When my friends and I were about middle school age, we discovered Wicca. This led us into a whole slew of experimental things: spells, rituals, scrying, meditation, but the most vivid, fond memory I have of this point in our lives was past life regressions.
We would sit there in the dark at sleepovers, bathed in candlelight, and Person A would lay her head on a pillow, Person B would sit and stroke the forehead of Person A, and Person C would hold her hand, helping to ground Person A. B would then talk A down into a trance, open doors, and ask questions about who the person is, what's going on around them, etc.
The friends who thought it would be dumb were always the ones who got really into it, and pulled past lives out of their psyche that they simply could not have made up. They always wowed themselves. Others would be skeptical, and say, "Well, how do you know I'm not just making this up?"
This is where the notion of imagination comes in. When you are past-life regressing, scrying, divining, astral-projecting, are you just making it up, even if you think or worry that you might just be making it up? I know I have a hard time quelling the skeptic in me. You may just think you're imagining things and that what you're experiencing isn't truly real.
I have two approaches to answer this issue, based on the same principle, however, to bridge the gap between imagination and reality. First: are they so different? If you are imagining something, who is to say that the thing you are "imagining" is not real? Define real. Define imagination. You probably said something like, well, real things are tangible things you can feel. Desks are real because you can feel them. Smells are real because you can smell them. The problem with this is that reality doesn't equal tangible, necessarily. Emotions aren't primary physical (even though they induce physical responses) but they are real. Ideals are real, such as beauty, justice, truth, even though the definition thereof may vary from person to person. Just because something isn't tangible doesn't mean it isn't real.
Everything that happens to you happens in your mind. Tangible things are really inside your head: your hand physically touches the desk, but your mind is what feels the desk, through the conduit of your brain. Shoot some Novocaine into your hand, and you can touch the desk all you want, but you can't feel it because it's not making its way to your mind.
Therefore: what is in your mind is real to you. Your mind defines your own reality. Some realities are shared: you can touch a desk together with someone else. Other realities aren't shared: perhaps you don't like desks and the other person loves desks; how you feel about things is a part of what defines reality. This is a different reality for you, but each reality is equally valid.
Therefore, again: anything you imagine is real... possibly only to you, albeit, but still real.
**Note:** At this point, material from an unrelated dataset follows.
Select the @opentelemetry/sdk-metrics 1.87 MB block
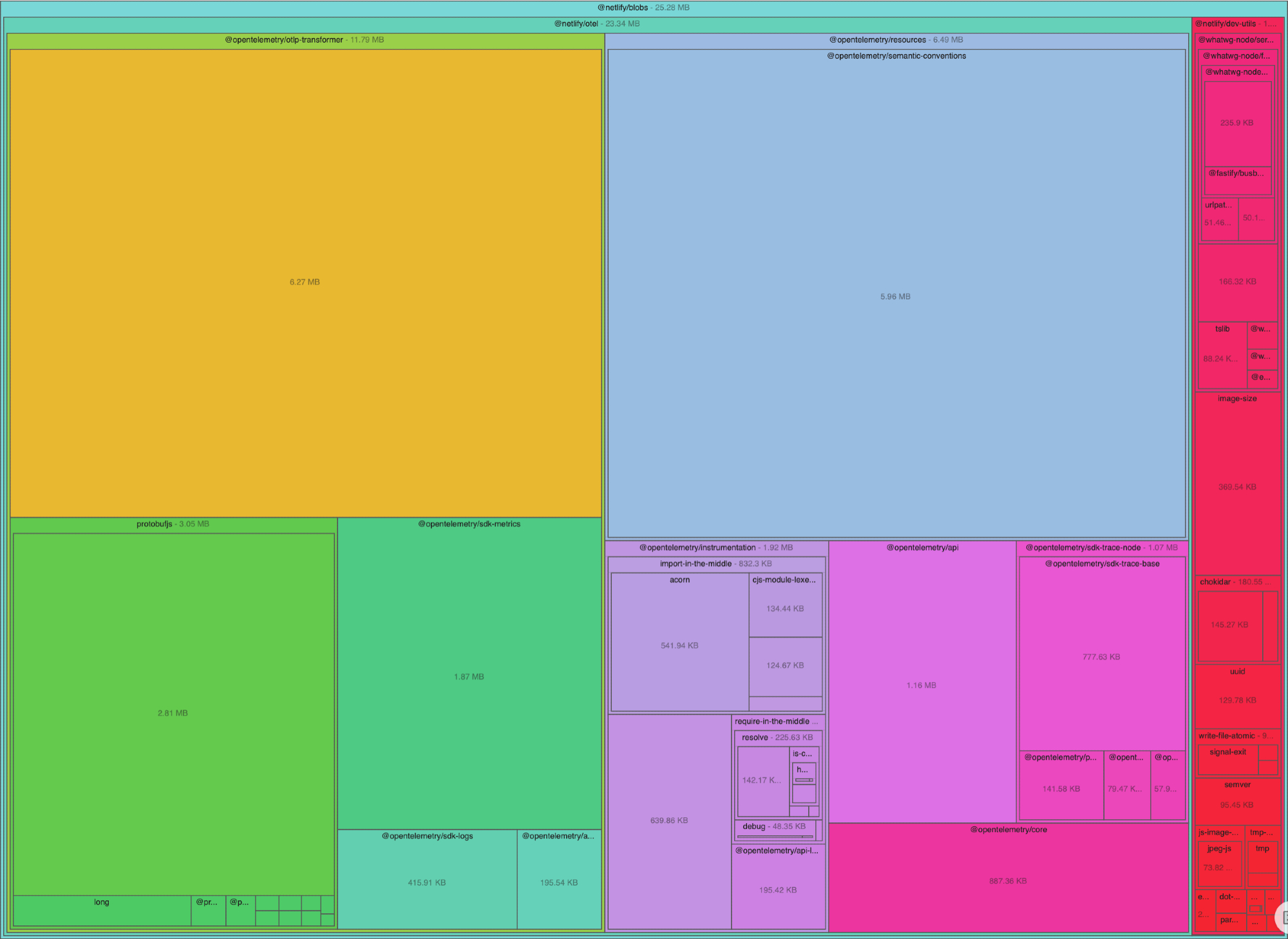 (469, 676)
Second argument: Let's say you spend some time on the Astral plane and hanging out with some faeries, and you come back to the physical plane and disbelieve the entire thing, dismissing it as, "Oh, that wasn't real, I just must have made it all up inside my head."
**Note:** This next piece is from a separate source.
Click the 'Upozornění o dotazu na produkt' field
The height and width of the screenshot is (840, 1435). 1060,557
BUT who is to say that reality does not impress itself upon your memory and imagination? Who is to say that you have that much control to make up such a rich environment yourself? Is your imagination really yours? Or do you draw the things you imagine from things that already exist, that already happened? Is it even possible to imagine something that doesn't exist? Imagine a color that doesn't exist. Imagine a shape that doesn't exist. It's almost like you can't imagine something without it existing, or at least with the idea of it existing.